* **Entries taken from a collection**
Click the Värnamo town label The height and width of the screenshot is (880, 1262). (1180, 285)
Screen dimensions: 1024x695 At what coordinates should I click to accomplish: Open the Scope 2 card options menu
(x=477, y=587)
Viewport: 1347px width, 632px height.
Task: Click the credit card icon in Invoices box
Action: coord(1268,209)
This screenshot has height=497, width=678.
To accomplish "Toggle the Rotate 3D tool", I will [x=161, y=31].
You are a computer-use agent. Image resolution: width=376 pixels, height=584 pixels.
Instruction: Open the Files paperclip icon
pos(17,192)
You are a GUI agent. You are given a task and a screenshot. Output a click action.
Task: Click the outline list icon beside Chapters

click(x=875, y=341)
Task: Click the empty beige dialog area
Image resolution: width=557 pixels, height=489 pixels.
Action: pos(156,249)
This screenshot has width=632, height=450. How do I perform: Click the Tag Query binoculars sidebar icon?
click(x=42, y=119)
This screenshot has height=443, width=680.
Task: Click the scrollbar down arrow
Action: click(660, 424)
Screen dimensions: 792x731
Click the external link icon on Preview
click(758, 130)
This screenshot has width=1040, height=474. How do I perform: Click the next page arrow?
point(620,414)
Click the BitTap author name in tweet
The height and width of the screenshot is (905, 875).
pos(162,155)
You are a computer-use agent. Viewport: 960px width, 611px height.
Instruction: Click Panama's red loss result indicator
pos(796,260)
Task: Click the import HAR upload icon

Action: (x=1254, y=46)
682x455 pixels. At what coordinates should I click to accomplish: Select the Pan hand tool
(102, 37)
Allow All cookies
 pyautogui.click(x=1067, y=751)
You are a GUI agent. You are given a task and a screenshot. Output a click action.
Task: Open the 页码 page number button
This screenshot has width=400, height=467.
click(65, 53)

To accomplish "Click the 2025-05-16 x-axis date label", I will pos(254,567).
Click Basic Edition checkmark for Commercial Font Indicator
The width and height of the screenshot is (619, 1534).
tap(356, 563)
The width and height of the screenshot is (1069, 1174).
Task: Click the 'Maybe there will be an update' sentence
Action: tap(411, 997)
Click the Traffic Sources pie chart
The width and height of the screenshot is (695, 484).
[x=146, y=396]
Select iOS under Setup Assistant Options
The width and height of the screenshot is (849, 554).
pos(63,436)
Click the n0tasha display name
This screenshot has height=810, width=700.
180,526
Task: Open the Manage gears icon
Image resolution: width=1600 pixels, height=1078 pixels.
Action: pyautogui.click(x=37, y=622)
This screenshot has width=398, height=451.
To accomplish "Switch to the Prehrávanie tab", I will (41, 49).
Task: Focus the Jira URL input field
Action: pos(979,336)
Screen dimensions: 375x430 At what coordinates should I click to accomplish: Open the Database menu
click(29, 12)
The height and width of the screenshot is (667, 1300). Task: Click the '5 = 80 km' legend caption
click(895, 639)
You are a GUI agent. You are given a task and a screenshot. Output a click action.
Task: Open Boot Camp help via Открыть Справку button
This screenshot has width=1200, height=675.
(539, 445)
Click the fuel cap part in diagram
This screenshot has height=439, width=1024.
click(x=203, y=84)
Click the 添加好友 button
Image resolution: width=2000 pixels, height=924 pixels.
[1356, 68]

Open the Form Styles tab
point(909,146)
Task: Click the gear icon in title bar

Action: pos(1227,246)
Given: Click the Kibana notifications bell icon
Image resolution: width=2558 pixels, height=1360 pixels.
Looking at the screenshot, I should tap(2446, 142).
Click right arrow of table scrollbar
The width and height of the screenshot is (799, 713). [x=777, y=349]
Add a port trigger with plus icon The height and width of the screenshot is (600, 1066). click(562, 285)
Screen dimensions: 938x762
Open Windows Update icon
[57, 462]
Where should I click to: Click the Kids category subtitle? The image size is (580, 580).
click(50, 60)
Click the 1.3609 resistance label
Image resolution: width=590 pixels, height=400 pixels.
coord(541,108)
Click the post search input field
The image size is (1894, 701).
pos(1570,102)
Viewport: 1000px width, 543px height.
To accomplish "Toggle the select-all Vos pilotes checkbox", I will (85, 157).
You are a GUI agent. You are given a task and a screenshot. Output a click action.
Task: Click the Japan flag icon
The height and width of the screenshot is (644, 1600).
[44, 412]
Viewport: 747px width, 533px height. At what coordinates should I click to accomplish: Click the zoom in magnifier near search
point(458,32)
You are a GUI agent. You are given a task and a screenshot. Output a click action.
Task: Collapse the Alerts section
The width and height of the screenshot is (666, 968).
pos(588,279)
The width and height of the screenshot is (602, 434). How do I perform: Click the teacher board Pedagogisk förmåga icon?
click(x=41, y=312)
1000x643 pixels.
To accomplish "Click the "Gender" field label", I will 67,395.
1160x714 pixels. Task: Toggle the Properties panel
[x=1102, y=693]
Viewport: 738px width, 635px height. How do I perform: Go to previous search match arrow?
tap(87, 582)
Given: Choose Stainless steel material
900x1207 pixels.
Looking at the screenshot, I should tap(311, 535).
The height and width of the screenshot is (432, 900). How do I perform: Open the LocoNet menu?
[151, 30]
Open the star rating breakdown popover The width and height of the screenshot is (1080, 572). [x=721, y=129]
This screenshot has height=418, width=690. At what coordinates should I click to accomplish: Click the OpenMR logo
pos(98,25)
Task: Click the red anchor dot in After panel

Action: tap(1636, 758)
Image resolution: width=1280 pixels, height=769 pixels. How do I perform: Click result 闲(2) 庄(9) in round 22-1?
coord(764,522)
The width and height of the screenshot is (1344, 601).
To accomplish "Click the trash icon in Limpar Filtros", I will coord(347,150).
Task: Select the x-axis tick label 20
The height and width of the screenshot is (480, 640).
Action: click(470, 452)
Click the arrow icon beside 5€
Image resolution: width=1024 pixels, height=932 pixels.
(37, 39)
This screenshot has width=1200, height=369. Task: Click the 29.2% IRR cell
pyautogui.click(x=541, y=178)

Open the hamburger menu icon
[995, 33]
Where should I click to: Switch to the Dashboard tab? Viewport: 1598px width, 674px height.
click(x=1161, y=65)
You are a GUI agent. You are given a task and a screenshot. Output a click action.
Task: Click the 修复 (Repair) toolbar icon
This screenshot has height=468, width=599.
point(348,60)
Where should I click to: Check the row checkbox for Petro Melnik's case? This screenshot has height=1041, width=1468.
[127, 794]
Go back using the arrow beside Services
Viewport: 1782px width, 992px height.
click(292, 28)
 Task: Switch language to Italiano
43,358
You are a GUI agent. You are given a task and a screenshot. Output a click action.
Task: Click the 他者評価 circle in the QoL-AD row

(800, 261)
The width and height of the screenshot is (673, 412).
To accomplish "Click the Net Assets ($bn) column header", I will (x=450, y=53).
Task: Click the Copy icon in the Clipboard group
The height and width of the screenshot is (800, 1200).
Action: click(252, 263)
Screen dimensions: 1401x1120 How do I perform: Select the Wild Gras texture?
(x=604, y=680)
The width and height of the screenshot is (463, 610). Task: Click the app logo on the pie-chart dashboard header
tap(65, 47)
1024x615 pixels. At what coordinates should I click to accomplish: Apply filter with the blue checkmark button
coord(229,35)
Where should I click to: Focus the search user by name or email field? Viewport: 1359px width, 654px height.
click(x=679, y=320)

* **Work item**
Look at the entries above. Then set all of them down again exactly.

* **Reply**
Click the Värnamo town label The height and width of the screenshot is (880, 1262). (1180, 285)
Screen dimensions: 1024x695 At what coordinates should I click to accomplish: Open the Scope 2 card options menu
(x=477, y=587)
Viewport: 1347px width, 632px height.
Task: Click the credit card icon in Invoices box
Action: coord(1268,209)
This screenshot has height=497, width=678.
To accomplish "Toggle the Rotate 3D tool", I will [x=161, y=31].
You are a computer-use agent. Image resolution: width=376 pixels, height=584 pixels.
Instruction: Open the Files paperclip icon
pos(17,192)
You are a GUI agent. You are given a task and a screenshot. Output a click action.
Task: Click the outline list icon beside Chapters

click(x=875, y=341)
Task: Click the empty beige dialog area
Image resolution: width=557 pixels, height=489 pixels.
Action: pos(156,249)
This screenshot has width=632, height=450. How do I perform: Click the Tag Query binoculars sidebar icon?
click(x=42, y=119)
This screenshot has height=443, width=680.
Task: Click the scrollbar down arrow
Action: click(660, 424)
Screen dimensions: 792x731
Click the external link icon on Preview
click(758, 130)
This screenshot has width=1040, height=474. How do I perform: Click the next page arrow?
point(620,414)
Click the BitTap author name in tweet
The height and width of the screenshot is (905, 875).
pos(162,155)
You are a computer-use agent. Viewport: 960px width, 611px height.
Instruction: Click Panama's red loss result indicator
pos(796,260)
Task: Click the import HAR upload icon

Action: (x=1254, y=46)
682x455 pixels. At what coordinates should I click to accomplish: Select the Pan hand tool
(102, 37)
Allow All cookies
 pyautogui.click(x=1067, y=751)
You are a GUI agent. You are given a task and a screenshot. Output a click action.
Task: Open the 页码 page number button
This screenshot has width=400, height=467.
click(65, 53)

To accomplish "Click the 2025-05-16 x-axis date label", I will pos(254,567).
Click Basic Edition checkmark for Commercial Font Indicator
The width and height of the screenshot is (619, 1534).
tap(356, 563)
The width and height of the screenshot is (1069, 1174).
Task: Click the 'Maybe there will be an update' sentence
Action: tap(411, 997)
Click the Traffic Sources pie chart
The width and height of the screenshot is (695, 484).
[x=146, y=396]
Select iOS under Setup Assistant Options
The width and height of the screenshot is (849, 554).
pos(63,436)
Click the n0tasha display name
This screenshot has height=810, width=700.
180,526
Task: Open the Manage gears icon
Image resolution: width=1600 pixels, height=1078 pixels.
Action: pyautogui.click(x=37, y=622)
This screenshot has width=398, height=451.
To accomplish "Switch to the Prehrávanie tab", I will (41, 49).
Task: Focus the Jira URL input field
Action: pos(979,336)
Screen dimensions: 375x430 At what coordinates should I click to accomplish: Open the Database menu
click(29, 12)
The height and width of the screenshot is (667, 1300). Task: Click the '5 = 80 km' legend caption
click(895, 639)
You are a GUI agent. You are given a task and a screenshot. Output a click action.
Task: Open Boot Camp help via Открыть Справку button
This screenshot has width=1200, height=675.
(539, 445)
Click the fuel cap part in diagram
This screenshot has height=439, width=1024.
click(x=203, y=84)
Click the 添加好友 button
Image resolution: width=2000 pixels, height=924 pixels.
[1356, 68]

Open the Form Styles tab
point(909,146)
Task: Click the gear icon in title bar

Action: pos(1227,246)
Given: Click the Kibana notifications bell icon
Image resolution: width=2558 pixels, height=1360 pixels.
Looking at the screenshot, I should tap(2446, 142).
Click right arrow of table scrollbar
The width and height of the screenshot is (799, 713). [x=777, y=349]
Add a port trigger with plus icon The height and width of the screenshot is (600, 1066). click(562, 285)
Screen dimensions: 938x762
Open Windows Update icon
[57, 462]
Where should I click to: Click the Kids category subtitle? The image size is (580, 580).
click(50, 60)
Click the 1.3609 resistance label
Image resolution: width=590 pixels, height=400 pixels.
coord(541,108)
Click the post search input field
The image size is (1894, 701).
pos(1570,102)
Viewport: 1000px width, 543px height.
To accomplish "Toggle the select-all Vos pilotes checkbox", I will (85, 157).
You are a GUI agent. You are given a task and a screenshot. Output a click action.
Task: Click the Japan flag icon
The height and width of the screenshot is (644, 1600).
[44, 412]
Viewport: 747px width, 533px height. At what coordinates should I click to accomplish: Click the zoom in magnifier near search
point(458,32)
You are a GUI agent. You are given a task and a screenshot. Output a click action.
Task: Collapse the Alerts section
The width and height of the screenshot is (666, 968).
pos(588,279)
The width and height of the screenshot is (602, 434). How do I perform: Click the teacher board Pedagogisk förmåga icon?
click(x=41, y=312)
1000x643 pixels.
To accomplish "Click the "Gender" field label", I will 67,395.
1160x714 pixels. Task: Toggle the Properties panel
[x=1102, y=693]
Viewport: 738px width, 635px height. How do I perform: Go to previous search match arrow?
tap(87, 582)
Given: Choose Stainless steel material
900x1207 pixels.
Looking at the screenshot, I should tap(311, 535).
The height and width of the screenshot is (432, 900). How do I perform: Open the LocoNet menu?
[151, 30]
Open the star rating breakdown popover The width and height of the screenshot is (1080, 572). [x=721, y=129]
This screenshot has height=418, width=690. At what coordinates should I click to accomplish: Click the OpenMR logo
pos(98,25)
Task: Click the red anchor dot in After panel

Action: tap(1636, 758)
Image resolution: width=1280 pixels, height=769 pixels. How do I perform: Click result 闲(2) 庄(9) in round 22-1?
coord(764,522)
The width and height of the screenshot is (1344, 601).
To accomplish "Click the trash icon in Limpar Filtros", I will coord(347,150).
Task: Select the x-axis tick label 20
The height and width of the screenshot is (480, 640).
Action: click(470, 452)
Click the arrow icon beside 5€
Image resolution: width=1024 pixels, height=932 pixels.
(37, 39)
This screenshot has width=1200, height=369. Task: Click the 29.2% IRR cell
pyautogui.click(x=541, y=178)

Open the hamburger menu icon
[995, 33]
Where should I click to: Switch to the Dashboard tab? Viewport: 1598px width, 674px height.
click(x=1161, y=65)
You are a GUI agent. You are given a task and a screenshot. Output a click action.
Task: Click the 修复 (Repair) toolbar icon
This screenshot has height=468, width=599.
point(348,60)
Where should I click to: Check the row checkbox for Petro Melnik's case? This screenshot has height=1041, width=1468.
[127, 794]
Go back using the arrow beside Services
Viewport: 1782px width, 992px height.
click(292, 28)
 Task: Switch language to Italiano
43,358
You are a GUI agent. You are given a task and a screenshot. Output a click action.
Task: Click the 他者評価 circle in the QoL-AD row

(800, 261)
The width and height of the screenshot is (673, 412).
To accomplish "Click the Net Assets ($bn) column header", I will (x=450, y=53).
Task: Click the Copy icon in the Clipboard group
The height and width of the screenshot is (800, 1200).
Action: click(252, 263)
Screen dimensions: 1401x1120 How do I perform: Select the Wild Gras texture?
(x=604, y=680)
The width and height of the screenshot is (463, 610). Task: Click the app logo on the pie-chart dashboard header
tap(65, 47)
1024x615 pixels. At what coordinates should I click to accomplish: Apply filter with the blue checkmark button
coord(229,35)
Where should I click to: Focus the search user by name or email field? Viewport: 1359px width, 654px height.
click(x=679, y=320)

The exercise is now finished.